Collected data entries:
____
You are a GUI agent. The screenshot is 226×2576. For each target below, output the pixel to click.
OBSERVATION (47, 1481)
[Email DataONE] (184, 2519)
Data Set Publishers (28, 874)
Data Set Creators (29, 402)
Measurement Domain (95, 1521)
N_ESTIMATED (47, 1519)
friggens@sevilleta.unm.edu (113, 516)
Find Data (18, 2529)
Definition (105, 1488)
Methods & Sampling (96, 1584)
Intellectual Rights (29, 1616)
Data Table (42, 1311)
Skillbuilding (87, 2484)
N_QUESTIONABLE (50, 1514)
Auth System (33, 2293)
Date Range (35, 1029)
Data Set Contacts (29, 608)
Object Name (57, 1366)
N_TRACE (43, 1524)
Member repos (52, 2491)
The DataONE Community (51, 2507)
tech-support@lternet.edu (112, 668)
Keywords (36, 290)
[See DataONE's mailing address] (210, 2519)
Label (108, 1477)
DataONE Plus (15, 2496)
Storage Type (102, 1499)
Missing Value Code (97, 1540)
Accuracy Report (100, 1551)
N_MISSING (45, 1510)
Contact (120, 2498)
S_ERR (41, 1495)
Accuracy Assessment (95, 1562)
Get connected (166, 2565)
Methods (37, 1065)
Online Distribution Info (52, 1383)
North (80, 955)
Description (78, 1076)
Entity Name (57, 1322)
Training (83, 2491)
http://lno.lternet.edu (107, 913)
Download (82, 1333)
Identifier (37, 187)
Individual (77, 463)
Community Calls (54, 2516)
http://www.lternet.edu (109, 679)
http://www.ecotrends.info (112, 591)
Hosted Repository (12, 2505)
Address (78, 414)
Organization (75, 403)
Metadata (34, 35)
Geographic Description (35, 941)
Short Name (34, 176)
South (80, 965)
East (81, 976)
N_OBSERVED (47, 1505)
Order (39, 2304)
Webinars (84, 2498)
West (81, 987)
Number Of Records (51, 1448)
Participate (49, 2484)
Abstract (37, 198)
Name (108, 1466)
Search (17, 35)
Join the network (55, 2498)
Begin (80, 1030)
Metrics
____
-- Aim of the task --
Only the lines from the start of the data to the line holding "Skillbuilding (87, 2484)" are wanted; return them exactly, both ends included.

-- Exercise solution --
You are a GUI agent. The screenshot is 226×2576. For each target below, output the pixel to click.
OBSERVATION (47, 1481)
[Email DataONE] (184, 2519)
Data Set Publishers (28, 874)
Data Set Creators (29, 402)
Measurement Domain (95, 1521)
N_ESTIMATED (47, 1519)
friggens@sevilleta.unm.edu (113, 516)
Find Data (18, 2529)
Definition (105, 1488)
Methods & Sampling (96, 1584)
Intellectual Rights (29, 1616)
Data Table (42, 1311)
Skillbuilding (87, 2484)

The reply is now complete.